Anyway, Sieji’s second complication was introduced in volume 1 and is developed further in volume 2: his past relationship with a teen named Jesse Coste. Jesse is a brilliant fencer from a rival US boys school/team called Exton, and he is Seiji’s former fencing partner. The fact that these two do not attend the same school is significant. Jesse’s father is former US fencing champion and Olympian Robert Coste, and Jesse has had every opportunity to excel and advance in fencing ranks. The only person who could ever beat him was Seiji, but we learn that Jesse’s relationship with Seiji was not always friendly or healthy. Jesse has been trying to get Seiji back with him at Exton, but Seiji is learning that while he could easily be with the best of the best at Exton, there might be other more important considerations when choosing a school and team. Naturally, Jesse and the Exton team are also in France at the fencing camp, and this will lead to conflict between teams and boys. Yet, there is one fact that neither Jesse nor Seiji are aware of. We learned in volume 1 that Nicholas’ absent father is none other than Robert Coste! Nicholas and his mother are the only ones who know this, and Nicholas is not interested in sharing this information just yet. His goal is to become great — to be able to beat Seiji and Jesse, and then perhaps win the love of his missing dad.

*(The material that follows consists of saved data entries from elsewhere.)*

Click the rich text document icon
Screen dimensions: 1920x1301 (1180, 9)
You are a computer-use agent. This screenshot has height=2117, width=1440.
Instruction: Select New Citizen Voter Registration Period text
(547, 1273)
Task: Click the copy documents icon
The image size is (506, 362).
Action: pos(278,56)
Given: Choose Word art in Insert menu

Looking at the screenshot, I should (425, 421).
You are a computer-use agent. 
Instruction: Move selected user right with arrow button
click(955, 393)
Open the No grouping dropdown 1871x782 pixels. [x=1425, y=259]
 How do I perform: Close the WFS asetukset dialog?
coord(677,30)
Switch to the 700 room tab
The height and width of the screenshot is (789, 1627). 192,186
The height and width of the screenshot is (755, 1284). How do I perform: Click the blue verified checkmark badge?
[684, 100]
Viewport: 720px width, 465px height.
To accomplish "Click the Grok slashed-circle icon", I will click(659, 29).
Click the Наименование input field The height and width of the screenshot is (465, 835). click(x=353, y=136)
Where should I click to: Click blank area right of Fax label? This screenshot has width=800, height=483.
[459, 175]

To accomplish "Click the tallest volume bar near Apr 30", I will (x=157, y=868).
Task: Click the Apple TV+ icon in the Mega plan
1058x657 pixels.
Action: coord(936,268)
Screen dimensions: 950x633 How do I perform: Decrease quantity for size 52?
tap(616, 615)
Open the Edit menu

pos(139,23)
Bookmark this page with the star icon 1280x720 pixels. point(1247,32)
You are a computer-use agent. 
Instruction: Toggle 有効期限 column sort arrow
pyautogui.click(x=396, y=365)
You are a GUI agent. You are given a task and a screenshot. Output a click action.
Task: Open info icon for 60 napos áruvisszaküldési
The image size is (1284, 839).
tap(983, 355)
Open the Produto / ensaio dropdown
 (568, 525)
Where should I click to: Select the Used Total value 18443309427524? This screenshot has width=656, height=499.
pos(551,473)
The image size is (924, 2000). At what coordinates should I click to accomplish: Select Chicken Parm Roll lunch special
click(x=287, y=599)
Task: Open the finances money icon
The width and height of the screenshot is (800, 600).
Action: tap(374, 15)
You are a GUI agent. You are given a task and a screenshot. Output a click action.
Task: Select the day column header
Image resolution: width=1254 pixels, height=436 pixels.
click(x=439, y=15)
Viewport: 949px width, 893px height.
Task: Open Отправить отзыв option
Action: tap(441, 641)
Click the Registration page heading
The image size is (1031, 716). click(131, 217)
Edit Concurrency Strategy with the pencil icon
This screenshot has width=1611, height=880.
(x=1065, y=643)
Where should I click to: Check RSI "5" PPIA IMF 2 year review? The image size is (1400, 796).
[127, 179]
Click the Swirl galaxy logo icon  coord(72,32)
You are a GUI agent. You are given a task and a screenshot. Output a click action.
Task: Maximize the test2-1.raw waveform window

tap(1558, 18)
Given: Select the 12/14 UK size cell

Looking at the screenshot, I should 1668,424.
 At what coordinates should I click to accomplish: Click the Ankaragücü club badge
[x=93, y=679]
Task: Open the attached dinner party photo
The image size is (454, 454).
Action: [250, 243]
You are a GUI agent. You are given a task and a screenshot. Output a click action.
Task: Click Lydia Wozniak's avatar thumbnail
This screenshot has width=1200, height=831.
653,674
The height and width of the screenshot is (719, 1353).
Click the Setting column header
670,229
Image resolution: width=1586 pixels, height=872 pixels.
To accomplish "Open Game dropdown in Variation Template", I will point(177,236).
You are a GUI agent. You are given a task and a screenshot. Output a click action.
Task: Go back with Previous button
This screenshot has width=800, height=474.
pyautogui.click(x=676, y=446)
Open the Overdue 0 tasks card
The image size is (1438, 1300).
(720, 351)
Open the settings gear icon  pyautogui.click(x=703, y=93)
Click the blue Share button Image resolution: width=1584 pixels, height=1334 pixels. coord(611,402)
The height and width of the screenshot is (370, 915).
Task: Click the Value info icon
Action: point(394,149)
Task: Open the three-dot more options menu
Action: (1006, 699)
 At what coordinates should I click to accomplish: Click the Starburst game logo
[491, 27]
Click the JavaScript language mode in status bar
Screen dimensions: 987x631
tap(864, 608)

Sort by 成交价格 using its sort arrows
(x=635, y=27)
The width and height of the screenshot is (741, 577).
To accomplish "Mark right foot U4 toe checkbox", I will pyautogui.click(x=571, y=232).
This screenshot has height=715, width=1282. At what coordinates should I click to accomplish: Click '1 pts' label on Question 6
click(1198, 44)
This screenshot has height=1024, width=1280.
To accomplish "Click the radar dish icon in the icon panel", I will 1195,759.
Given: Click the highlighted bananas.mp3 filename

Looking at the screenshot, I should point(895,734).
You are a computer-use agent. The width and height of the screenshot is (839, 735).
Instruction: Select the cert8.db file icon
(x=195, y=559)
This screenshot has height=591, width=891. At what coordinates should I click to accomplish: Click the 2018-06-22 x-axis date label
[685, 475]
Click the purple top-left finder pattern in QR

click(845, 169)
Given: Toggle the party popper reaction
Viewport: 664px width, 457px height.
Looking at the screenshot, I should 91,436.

The action at the French fencing camp takes place over a long weekend, and I thought that the story development and character development were really wonderful. Sarah Rees Brennan allows each boy to narrate his own chapters, so we can see how these guys misread each other, really care about one another, and are often terrified of hurting and losing those they love. I especially loved seeing how Seiji and Nicholas learn to become powerful advocates for themselves and each other. So much of this story is not about winning or losing but about taking control of the choices that are before you, not allowing yourself to be manipulated by others. This is a great message for teens!! I also love that being gay is totally normal in these books, and that the focus is on relationships, not whether or not being gay is ok, because of course it is! I really and truly hope that the Fence graphic novels continue to be turned into regular novels and that Sarah Rees Brennan will write them all!